Sebelum mendatangi gedung parlemen, mereka menyampaikan aspirasinya di Istana Merdeka, Jakarta. Tuntutan lain yang diusungkan antaranya, agar pemerintah menciptakan stabilitas harga kacang kedelai, kurangi ketergantungan kedelai impor, dan canangkan satu juta hektar kebun kedelai.
Di Gedung DPR, sekitar 21 orang perwakilan peserta aksi unjuk rasa di terima oleh anggota Komisi VI DPR. Dalam audiensinya, Pengurus Dekopin Aep Syarifuddin menegaskan, kenaikan harga hingga mencapai 100 persen tidak relevan, bila dibandingkan dengan kenaikan harga di bursa kedelai Chicago, Amerika Serikat yang hanya berkisar pada 20-30 persen saja.
"Pemerintah dalam hal ini Bulog harus berperan sebagai menyeimbang, kenapa kedelai Indonesia bisa naik 3 kali lipat. Jangan diserahkan pada mekanisme pasar, kami memerlukan dukungan pemerintah untuk swasembada kedelai, "tukasnya.
Senada dengan itu, Pengurus Dekopin lainnya Mindo Sitorus meminta agar, pengendalian stock dan distribusi kedelai di tanah air tidak diserahkan begitu saja kepada swasta. Sehingga, bisa diprediksi sesuai kebutuhan.
Seperti dikatahui, kenaikan kedelai pada bulan Januari mencapai 7000 sampai 8000 rupai per kilogramnya, di mana sebelumnya berada dikisaran 3000 rupiah per kilogram.

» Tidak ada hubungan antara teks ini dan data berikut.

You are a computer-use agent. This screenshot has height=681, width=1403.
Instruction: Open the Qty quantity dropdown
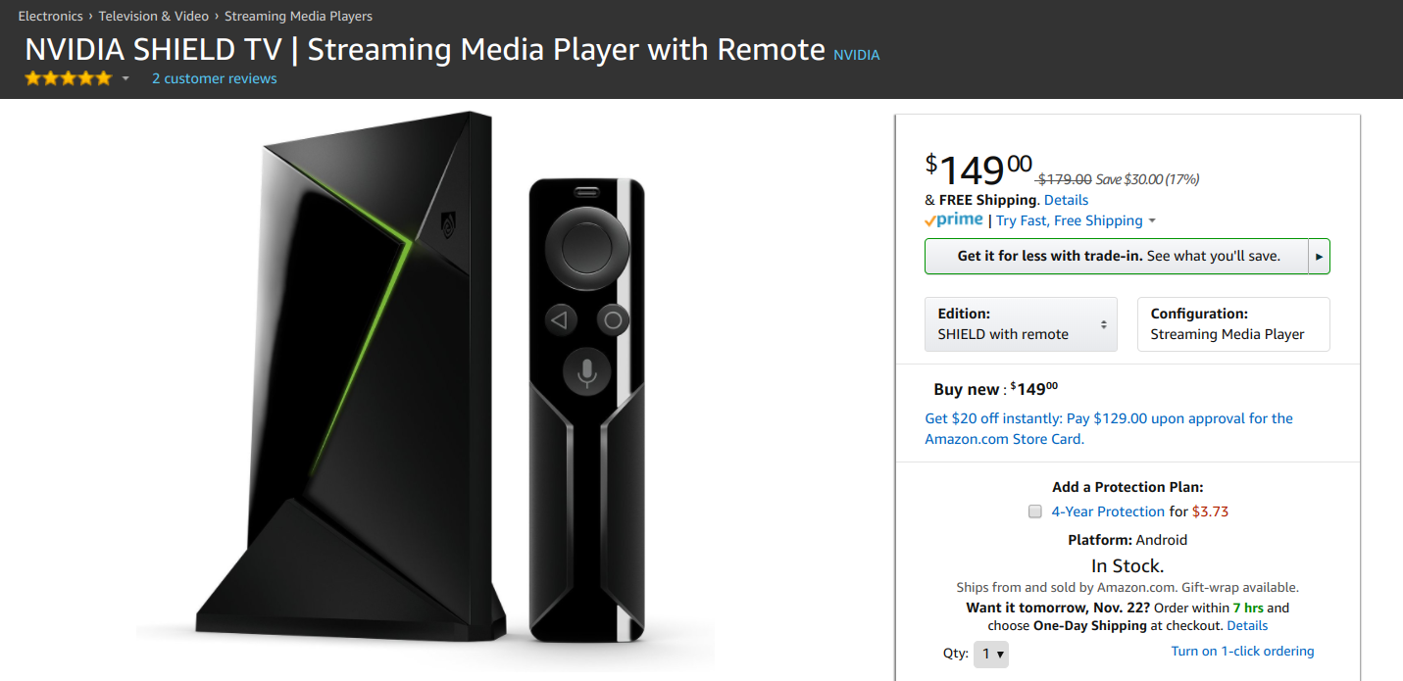[x=991, y=654]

Menanggapi tuntutan tersebut, Anggota Komisi VI DPR Ario Bimo menegaskan, kenaikan harga kedelai yang tidak terkendali ini sebagai cara berfikir pemerintah yang salah, dan cenderung berkiblat pada pasar bebas yang terkooptasi oleh kapitalisme global.

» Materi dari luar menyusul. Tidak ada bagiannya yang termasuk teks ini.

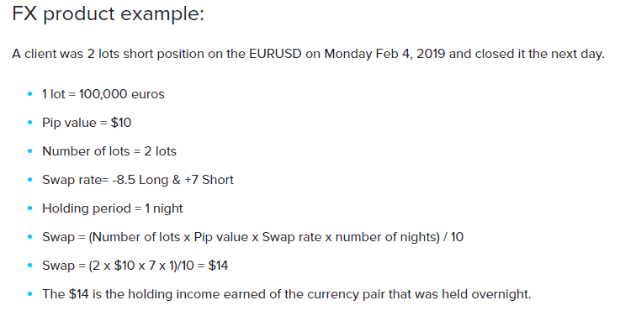The image size is (620, 311).
Task: Click the bullet beside the Swap formula
Action: click(29, 237)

"Saya tidak terlalu optimis ini harga bisa terkendali, belajar dari kasus kenaikan minyak goreng saja, ini sebagai akibat cara berfikir yang salah, "tegasnya.
Karena itu, Ario mendukung aksi turun ke jalan sebagai bentuk tekanan kepada pemerintah untuk merubah kebijakannya, yang ingin melakukan liberalisasi pangan.(novel)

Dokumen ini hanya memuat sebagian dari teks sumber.